### [Problem statement]
The response must be made up of the lines in the entries below that contain "directory".

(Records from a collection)
BEGIN
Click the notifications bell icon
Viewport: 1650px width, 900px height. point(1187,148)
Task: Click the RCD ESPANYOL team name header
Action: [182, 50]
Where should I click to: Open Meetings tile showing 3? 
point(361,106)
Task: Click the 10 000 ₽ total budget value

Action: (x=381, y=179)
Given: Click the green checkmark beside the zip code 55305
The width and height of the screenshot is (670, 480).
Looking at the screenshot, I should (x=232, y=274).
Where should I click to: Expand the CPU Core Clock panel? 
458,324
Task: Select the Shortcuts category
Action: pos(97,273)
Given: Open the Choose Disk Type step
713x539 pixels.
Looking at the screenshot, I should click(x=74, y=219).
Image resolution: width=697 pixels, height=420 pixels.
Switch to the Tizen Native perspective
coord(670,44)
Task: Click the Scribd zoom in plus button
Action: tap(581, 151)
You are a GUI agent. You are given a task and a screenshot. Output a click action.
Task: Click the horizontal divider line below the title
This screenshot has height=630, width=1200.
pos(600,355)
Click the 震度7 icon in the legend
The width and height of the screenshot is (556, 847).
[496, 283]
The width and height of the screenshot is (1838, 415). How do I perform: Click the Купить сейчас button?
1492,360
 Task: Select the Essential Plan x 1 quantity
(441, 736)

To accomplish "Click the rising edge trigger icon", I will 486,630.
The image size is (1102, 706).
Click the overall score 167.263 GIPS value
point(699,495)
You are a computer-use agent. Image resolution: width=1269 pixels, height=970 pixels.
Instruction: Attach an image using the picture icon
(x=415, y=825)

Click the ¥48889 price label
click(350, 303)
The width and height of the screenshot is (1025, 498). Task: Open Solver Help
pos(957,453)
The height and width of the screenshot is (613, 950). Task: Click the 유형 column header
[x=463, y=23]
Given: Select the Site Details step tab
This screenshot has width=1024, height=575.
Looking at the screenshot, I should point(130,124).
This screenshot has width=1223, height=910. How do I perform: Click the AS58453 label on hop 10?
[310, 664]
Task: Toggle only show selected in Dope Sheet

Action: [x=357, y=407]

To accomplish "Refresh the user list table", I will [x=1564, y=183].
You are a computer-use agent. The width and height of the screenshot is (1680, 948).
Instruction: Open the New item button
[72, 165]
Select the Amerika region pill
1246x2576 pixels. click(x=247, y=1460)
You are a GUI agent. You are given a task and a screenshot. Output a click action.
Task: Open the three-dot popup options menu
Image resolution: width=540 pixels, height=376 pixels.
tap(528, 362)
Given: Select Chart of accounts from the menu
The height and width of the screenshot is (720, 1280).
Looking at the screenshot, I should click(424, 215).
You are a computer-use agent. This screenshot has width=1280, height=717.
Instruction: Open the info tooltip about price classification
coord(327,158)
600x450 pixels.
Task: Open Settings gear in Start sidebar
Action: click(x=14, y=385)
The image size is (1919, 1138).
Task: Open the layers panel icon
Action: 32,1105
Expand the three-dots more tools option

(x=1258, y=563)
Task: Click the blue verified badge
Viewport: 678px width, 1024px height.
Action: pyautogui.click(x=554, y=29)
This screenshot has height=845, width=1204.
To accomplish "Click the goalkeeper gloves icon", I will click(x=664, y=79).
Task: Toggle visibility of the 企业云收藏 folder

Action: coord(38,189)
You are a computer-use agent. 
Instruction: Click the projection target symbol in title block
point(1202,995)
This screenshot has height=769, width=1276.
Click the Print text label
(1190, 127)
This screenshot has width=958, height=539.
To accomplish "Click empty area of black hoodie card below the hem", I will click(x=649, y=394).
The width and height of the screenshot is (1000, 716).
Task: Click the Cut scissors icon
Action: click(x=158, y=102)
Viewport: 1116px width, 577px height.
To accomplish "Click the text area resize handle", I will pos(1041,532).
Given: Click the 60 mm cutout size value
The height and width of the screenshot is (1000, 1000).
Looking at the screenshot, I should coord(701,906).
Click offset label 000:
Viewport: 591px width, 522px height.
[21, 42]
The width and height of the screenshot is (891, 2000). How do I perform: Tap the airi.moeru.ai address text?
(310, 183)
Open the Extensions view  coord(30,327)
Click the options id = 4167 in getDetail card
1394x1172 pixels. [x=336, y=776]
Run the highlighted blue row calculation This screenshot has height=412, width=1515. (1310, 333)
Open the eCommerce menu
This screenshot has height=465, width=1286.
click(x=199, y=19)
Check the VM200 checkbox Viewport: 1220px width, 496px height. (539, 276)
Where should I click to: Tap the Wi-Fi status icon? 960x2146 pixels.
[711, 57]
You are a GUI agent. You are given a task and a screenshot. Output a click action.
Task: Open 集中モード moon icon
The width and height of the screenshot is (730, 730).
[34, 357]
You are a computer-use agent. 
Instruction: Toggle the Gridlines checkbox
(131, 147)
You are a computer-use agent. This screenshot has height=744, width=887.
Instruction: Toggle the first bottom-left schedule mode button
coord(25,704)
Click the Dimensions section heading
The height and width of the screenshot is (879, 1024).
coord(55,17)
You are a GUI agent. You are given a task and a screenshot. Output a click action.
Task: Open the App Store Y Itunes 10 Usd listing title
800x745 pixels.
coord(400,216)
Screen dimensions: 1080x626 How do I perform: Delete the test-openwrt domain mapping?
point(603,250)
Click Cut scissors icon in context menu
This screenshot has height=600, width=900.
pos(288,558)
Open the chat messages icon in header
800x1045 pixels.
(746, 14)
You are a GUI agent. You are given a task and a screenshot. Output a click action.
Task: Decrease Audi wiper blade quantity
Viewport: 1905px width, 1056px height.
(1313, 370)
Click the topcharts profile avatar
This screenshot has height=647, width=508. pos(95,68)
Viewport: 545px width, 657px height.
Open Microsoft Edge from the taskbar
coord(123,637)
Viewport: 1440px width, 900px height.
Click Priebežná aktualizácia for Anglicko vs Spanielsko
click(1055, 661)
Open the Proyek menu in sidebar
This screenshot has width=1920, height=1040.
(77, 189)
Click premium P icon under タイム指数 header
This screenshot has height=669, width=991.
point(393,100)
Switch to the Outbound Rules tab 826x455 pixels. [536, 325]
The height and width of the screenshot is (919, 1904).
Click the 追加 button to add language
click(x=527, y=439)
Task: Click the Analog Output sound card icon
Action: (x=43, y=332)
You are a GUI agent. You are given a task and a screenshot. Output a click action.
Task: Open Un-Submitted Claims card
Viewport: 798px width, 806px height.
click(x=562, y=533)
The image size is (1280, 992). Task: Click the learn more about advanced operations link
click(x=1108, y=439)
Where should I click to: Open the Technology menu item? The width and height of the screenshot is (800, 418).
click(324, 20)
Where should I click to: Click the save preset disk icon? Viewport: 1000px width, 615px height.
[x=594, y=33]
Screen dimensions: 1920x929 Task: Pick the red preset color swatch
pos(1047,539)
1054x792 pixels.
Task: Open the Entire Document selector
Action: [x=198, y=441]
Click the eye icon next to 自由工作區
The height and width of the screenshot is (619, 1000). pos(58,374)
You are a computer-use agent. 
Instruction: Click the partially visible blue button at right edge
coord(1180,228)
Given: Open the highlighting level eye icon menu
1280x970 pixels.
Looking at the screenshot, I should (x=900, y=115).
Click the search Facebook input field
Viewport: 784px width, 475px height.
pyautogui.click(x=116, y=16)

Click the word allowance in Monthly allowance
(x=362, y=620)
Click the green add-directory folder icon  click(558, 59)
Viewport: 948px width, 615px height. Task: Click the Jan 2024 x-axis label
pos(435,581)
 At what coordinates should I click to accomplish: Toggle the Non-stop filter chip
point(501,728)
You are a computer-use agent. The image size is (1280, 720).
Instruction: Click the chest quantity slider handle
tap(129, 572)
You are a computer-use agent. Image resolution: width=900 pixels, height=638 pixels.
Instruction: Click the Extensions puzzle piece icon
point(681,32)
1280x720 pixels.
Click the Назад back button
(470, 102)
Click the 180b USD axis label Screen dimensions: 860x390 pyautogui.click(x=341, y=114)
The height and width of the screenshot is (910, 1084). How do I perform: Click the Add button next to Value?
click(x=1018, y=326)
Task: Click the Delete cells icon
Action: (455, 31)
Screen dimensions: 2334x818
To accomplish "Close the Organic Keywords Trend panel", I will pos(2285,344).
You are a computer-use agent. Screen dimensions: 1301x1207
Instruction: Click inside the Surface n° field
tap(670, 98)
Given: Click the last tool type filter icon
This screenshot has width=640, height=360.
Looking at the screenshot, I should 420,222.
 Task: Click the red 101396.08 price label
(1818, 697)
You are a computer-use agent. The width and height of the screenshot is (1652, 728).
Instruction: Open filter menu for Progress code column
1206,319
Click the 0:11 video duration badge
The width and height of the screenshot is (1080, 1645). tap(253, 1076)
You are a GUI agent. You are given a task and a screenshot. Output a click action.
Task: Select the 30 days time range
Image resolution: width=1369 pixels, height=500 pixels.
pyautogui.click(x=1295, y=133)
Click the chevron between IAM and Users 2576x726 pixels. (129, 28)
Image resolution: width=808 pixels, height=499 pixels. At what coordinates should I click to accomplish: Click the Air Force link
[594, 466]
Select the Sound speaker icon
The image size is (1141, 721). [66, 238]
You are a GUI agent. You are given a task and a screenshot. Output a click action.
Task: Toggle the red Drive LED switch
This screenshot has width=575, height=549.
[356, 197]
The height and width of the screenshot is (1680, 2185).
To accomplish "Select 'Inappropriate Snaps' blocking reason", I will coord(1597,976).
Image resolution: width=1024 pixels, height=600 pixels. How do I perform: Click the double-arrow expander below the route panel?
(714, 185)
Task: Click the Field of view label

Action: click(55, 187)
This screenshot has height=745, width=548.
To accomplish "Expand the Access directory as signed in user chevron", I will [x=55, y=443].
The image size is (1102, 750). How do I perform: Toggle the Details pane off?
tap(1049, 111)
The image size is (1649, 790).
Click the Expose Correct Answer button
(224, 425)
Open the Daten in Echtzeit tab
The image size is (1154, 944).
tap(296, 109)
END
### [Problem solution]
Click the green add-directory folder icon  click(558, 59)
To accomplish "Expand the Access directory as signed in user chevron", I will [x=55, y=443].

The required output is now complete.